O cardeal Martini não deixou testamento espiritual, mas escolheu para a lápide do túmulo um versículo do Salmo 118, que muito gostava de citar: “Lâmpada para os meus passos é a tua Palavra, luz para o meu caminho”. Citando estas palavras, na mensagem pessoal lida na celebração, Bento XVI define-o “homem de Deus que não só estudou a Sagrada Escritura, mas a amou intensamente”.

Como observa Padre Lombardi, o Carlo Maria Martini era, antes de mais, pela sua formação e pela sua espiritualidade um jesuíta e um apaixonado das Escrituras.
"A Palavra de Deus era o ponto de partida e o fundamento da sua abordagem a cada aspeto da realidade e de cada uma das suas intervenções; os Exercícios Espirituais de Santo Inácio de Loyola eram a matriz da sua espiritualidade e da sua pedagogia espiritual, da relação contínua, direta, concreta, entre a leitura da Palavra de Deus e a vida, do discernimento espiritual e da decisão à luz do Evangelho."

===============

◆ **O problema**
Consegue prolongar o texto sobre o cardeal Martini, continuando a partir da última frase apresentada?

◆ **Dados brutos**
===============

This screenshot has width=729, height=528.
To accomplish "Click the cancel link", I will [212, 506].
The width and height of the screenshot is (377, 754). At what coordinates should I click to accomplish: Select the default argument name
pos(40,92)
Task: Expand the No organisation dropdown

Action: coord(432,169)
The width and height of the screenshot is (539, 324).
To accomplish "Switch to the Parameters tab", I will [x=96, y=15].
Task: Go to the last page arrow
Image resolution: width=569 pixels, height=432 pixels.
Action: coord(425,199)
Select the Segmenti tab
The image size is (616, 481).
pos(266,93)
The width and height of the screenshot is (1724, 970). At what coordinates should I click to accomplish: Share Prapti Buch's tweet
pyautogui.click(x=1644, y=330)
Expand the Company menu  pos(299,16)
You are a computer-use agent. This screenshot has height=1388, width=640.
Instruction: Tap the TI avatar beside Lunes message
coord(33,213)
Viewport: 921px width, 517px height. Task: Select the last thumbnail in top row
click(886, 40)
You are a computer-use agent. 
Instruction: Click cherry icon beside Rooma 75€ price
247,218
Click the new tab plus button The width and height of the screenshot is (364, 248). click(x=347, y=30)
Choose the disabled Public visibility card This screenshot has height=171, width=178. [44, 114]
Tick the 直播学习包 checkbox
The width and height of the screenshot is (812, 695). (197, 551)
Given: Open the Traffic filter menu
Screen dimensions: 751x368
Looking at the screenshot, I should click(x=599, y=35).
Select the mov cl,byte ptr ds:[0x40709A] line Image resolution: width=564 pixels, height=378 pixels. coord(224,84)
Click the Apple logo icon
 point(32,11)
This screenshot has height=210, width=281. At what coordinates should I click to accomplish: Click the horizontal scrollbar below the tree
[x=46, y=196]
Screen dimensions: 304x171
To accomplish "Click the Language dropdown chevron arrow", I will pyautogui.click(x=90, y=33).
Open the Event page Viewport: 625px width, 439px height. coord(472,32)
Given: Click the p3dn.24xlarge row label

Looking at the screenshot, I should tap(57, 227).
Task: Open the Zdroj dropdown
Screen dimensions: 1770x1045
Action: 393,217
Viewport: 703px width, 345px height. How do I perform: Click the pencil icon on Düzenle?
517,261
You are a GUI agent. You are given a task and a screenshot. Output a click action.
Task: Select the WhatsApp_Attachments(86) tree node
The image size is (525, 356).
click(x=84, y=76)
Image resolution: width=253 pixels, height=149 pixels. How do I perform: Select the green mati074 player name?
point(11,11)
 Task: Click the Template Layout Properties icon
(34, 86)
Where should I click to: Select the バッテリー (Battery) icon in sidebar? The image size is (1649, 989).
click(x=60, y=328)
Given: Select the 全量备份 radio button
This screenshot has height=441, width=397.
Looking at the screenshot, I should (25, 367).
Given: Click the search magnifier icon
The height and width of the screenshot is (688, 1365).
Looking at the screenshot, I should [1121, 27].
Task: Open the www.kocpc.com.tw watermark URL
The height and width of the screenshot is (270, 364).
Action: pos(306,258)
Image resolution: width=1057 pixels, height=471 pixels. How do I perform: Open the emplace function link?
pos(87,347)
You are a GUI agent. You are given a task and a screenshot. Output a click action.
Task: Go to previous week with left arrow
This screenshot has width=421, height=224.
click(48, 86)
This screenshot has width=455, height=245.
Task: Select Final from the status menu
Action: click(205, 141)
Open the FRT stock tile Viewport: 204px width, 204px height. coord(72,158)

===============

◆ **Resultado da tarefa**
Foi uma corajosa intuição de João Paulo II colocar a riqueza cultural e espiritual daquele que tinha sido até então um estudioso, Reitor do Instituto Bíblico e depois da Universidade Gregoriana ao serviço do governo pastoral de uma das maiores dioceses do mundo.
A nomeação colheu-o totalmente de surpresa, pois a Companhia de Jesus exclui os seus membros do acesso ao episcopado e a carreira académica não lhe tinha permitido uma verdadeira experiência pastoral. A insistência do Papa Wojtyla impôs-lhe o inaciano espírito de obediência. Partiu tendo como única “segurança” a Palavra de Deus. Significativamente, predispôs a entrada em Milão com um percurso a pé através da cidade, com o Evangelho nas mãos.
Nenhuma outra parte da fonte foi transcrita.